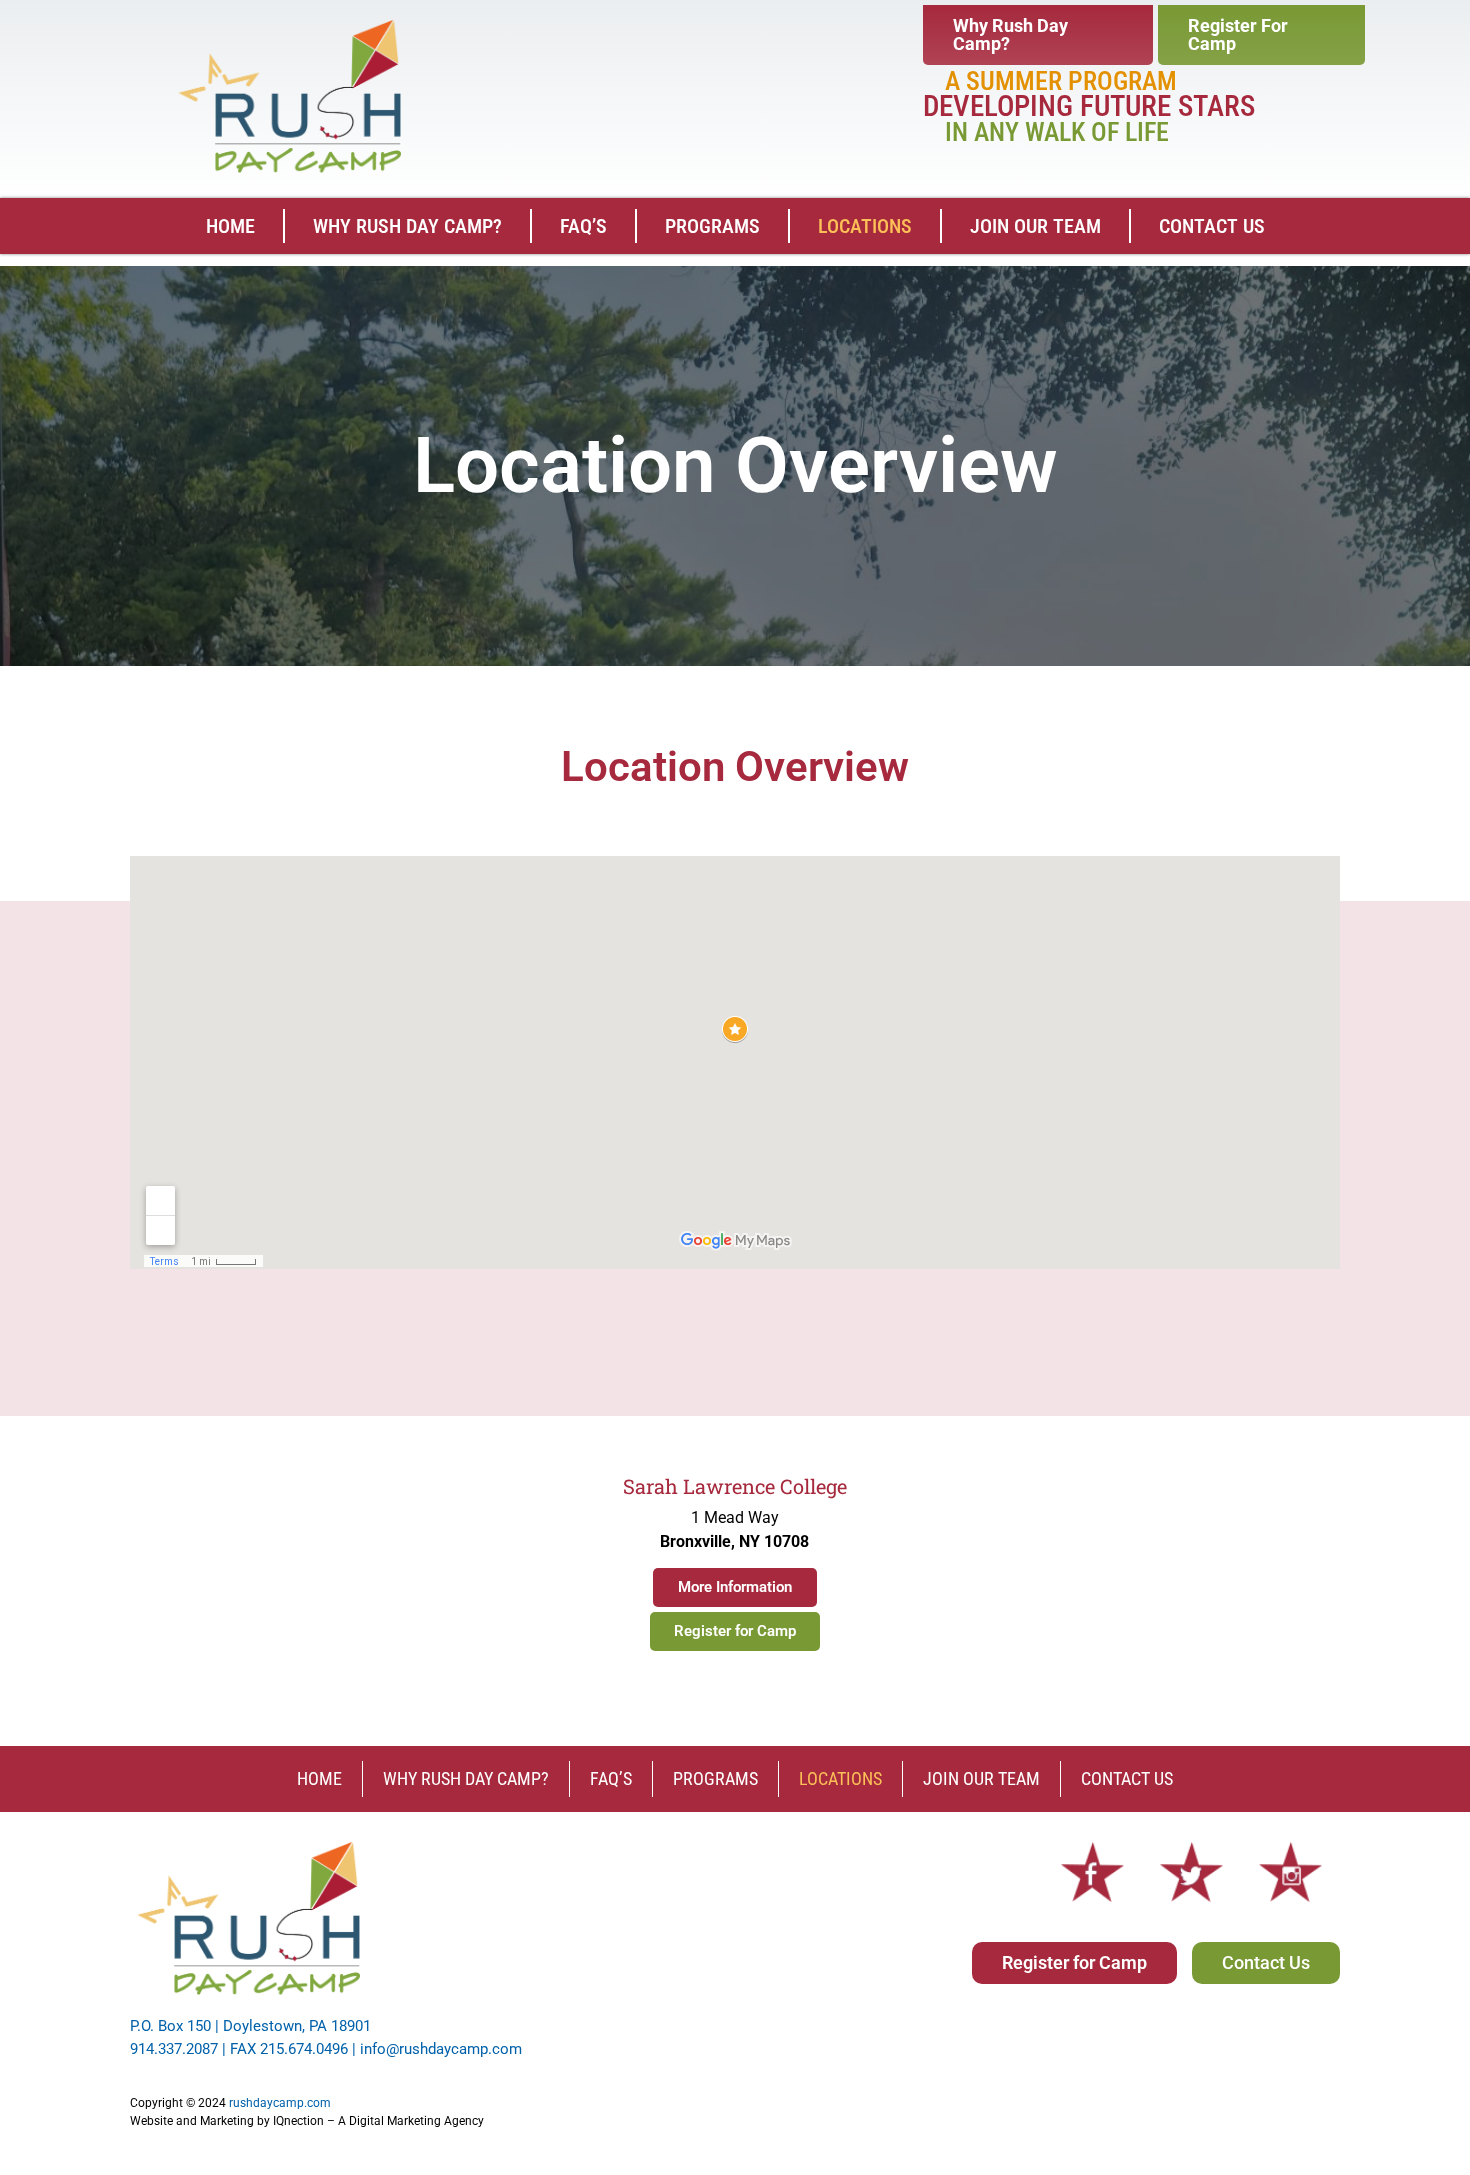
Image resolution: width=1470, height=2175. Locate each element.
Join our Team (1035, 226)
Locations (865, 226)
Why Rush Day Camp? (407, 226)
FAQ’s (583, 226)
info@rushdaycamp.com (441, 2049)
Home (230, 226)
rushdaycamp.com (280, 2103)
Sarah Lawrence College (735, 1486)
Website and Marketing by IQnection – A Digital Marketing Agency (307, 2121)
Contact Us (1212, 226)
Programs (712, 226)
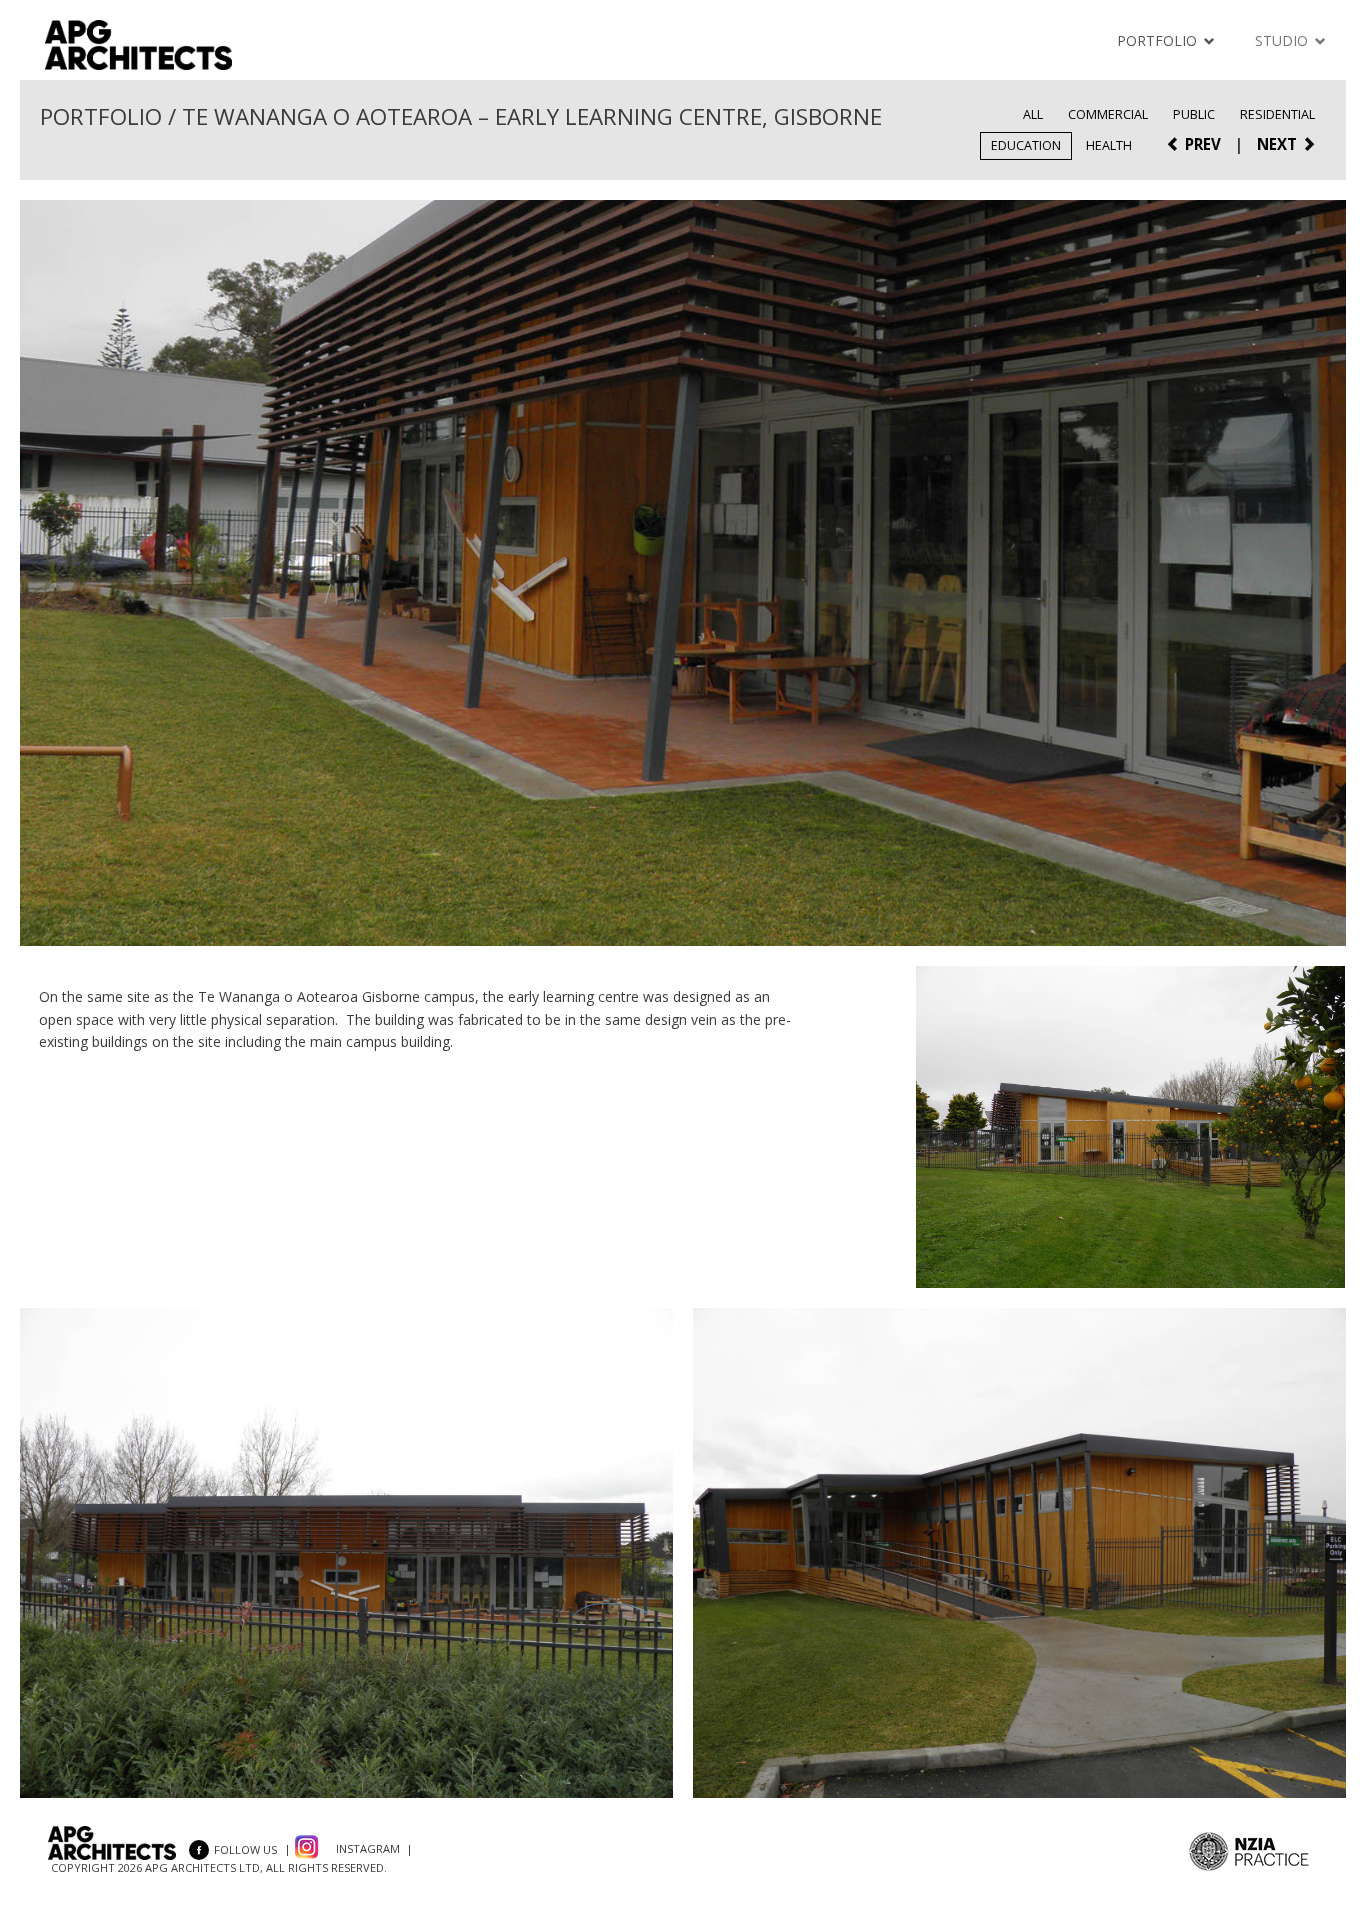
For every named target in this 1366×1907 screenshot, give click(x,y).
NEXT (1279, 144)
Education (1026, 145)
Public (1194, 114)
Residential (1277, 114)
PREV (1201, 144)
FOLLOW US (246, 1849)
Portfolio (1159, 40)
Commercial (1108, 114)
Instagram (368, 1849)
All (1033, 114)
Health (1109, 145)
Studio (1283, 40)
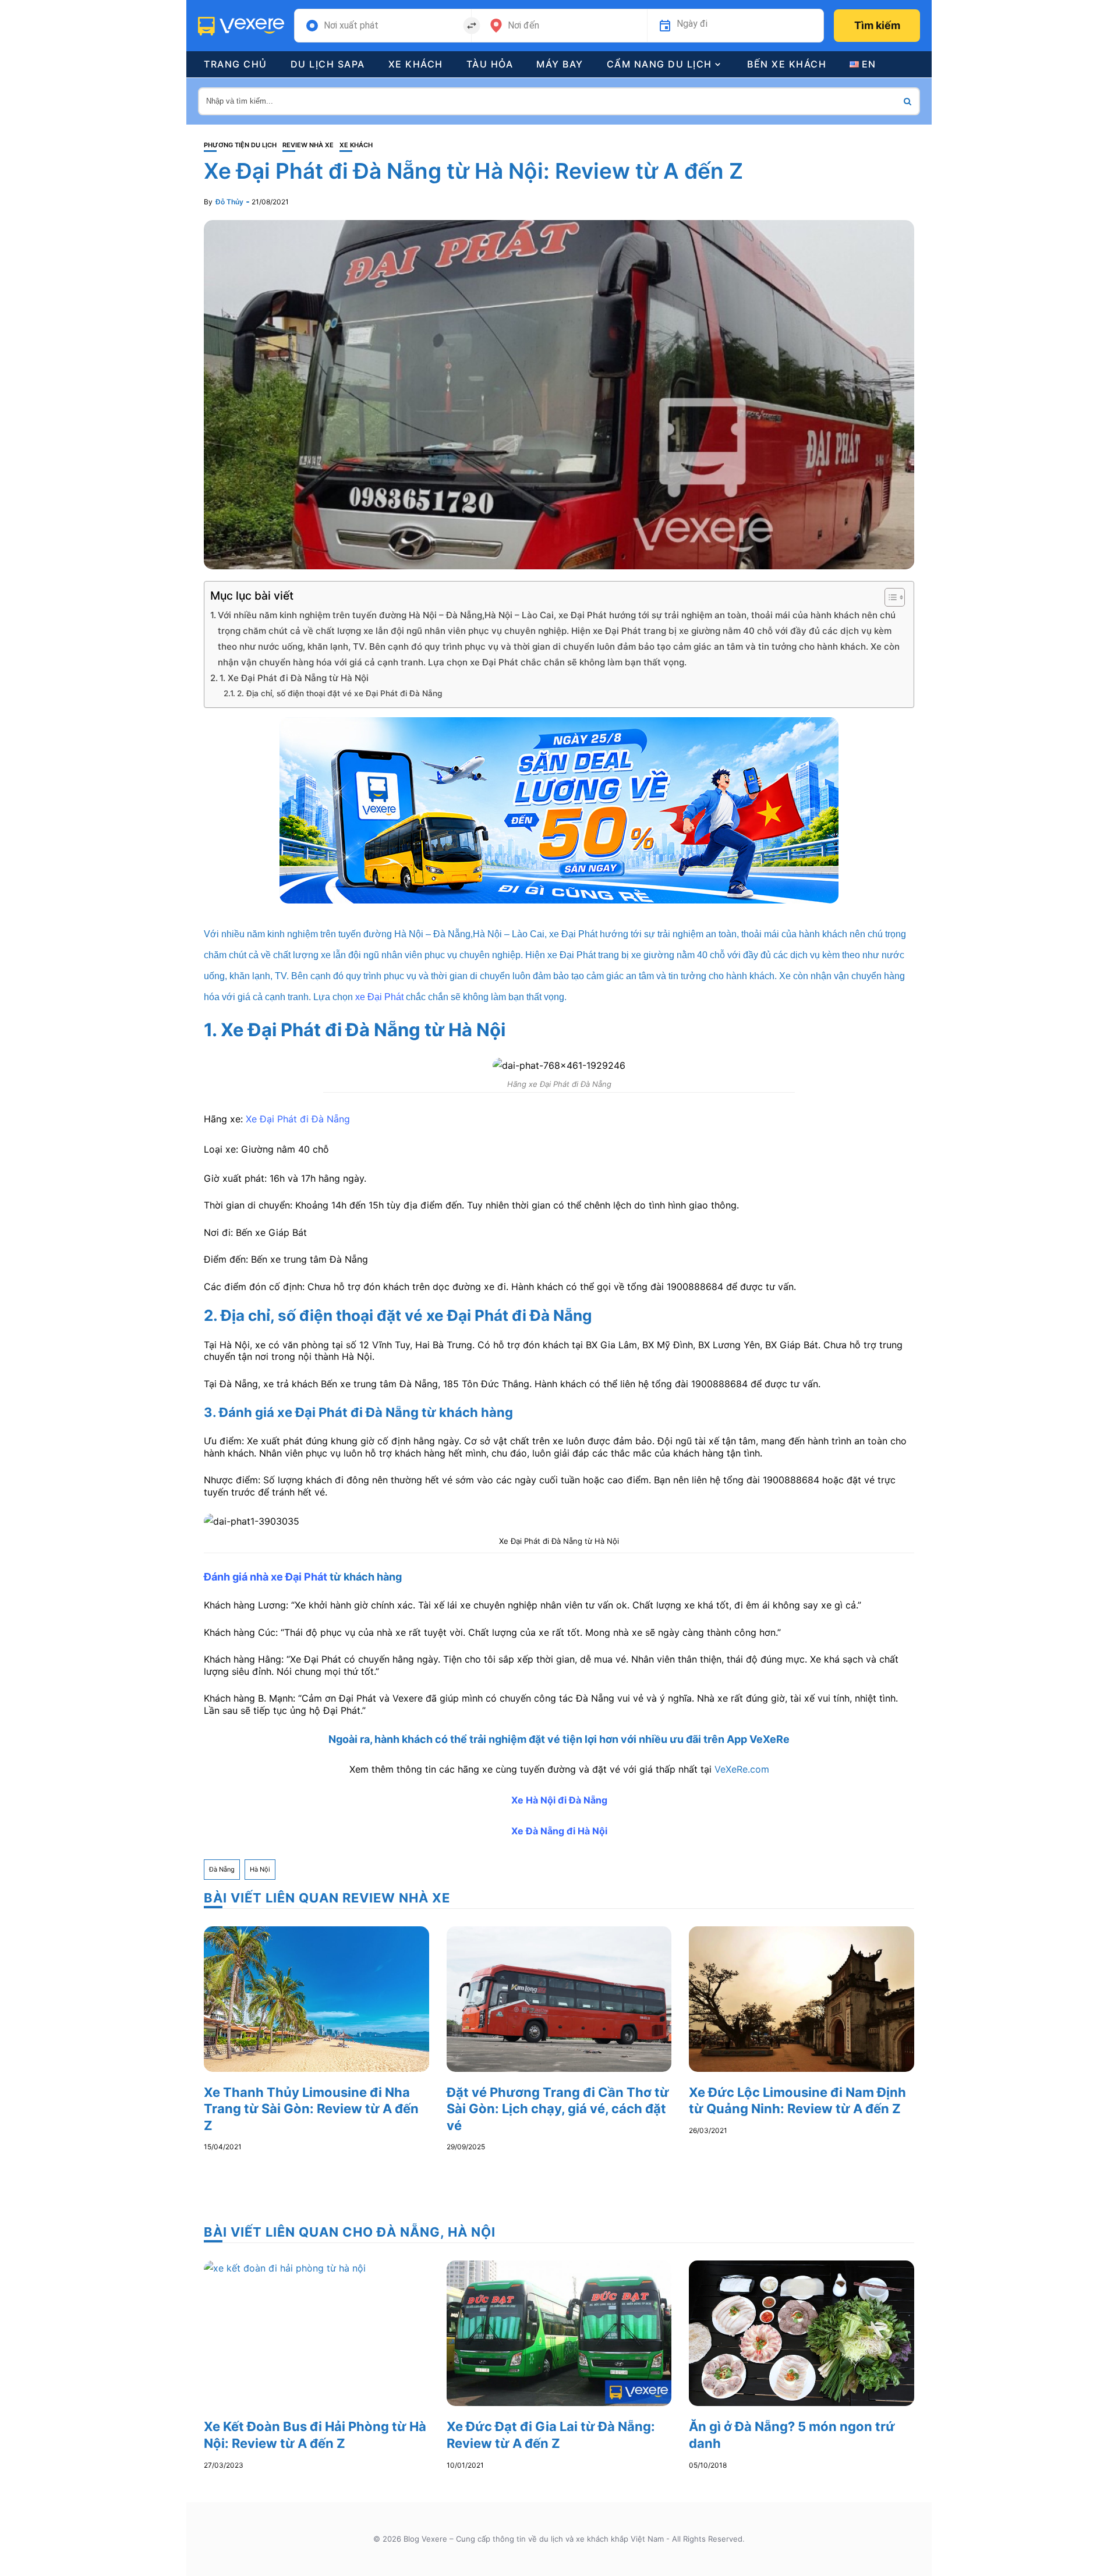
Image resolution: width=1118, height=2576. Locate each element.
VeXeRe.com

=====

**What to do**: Please output the lines above beginning at the line with "Why Rush Day Camp? (407, 226)" and ending after the line with "Studio (1283, 40)", precisely as written and with no pictures.

**Answer for this exercise**:
Why Rush Day Camp? (407, 226)
FAQ’s (583, 226)
info@rushdaycamp.com (441, 2049)
Home (230, 226)
rushdaycamp.com (280, 2103)
Sarah Lawrence College (735, 1486)
Website and Marketing by IQnection – A Digital Marketing Agency (307, 2121)
Contact Us (1212, 226)
Programs (712, 226)
For every named target in this 1366×1907 screenshot, give click(x,y).
NEXT (1279, 144)
Education (1026, 145)
Public (1194, 114)
Residential (1277, 114)
PREV (1201, 144)
FOLLOW US (246, 1849)
Portfolio (1159, 40)
Commercial (1108, 114)
Instagram (368, 1849)
All (1033, 114)
Health (1109, 145)
Studio (1283, 40)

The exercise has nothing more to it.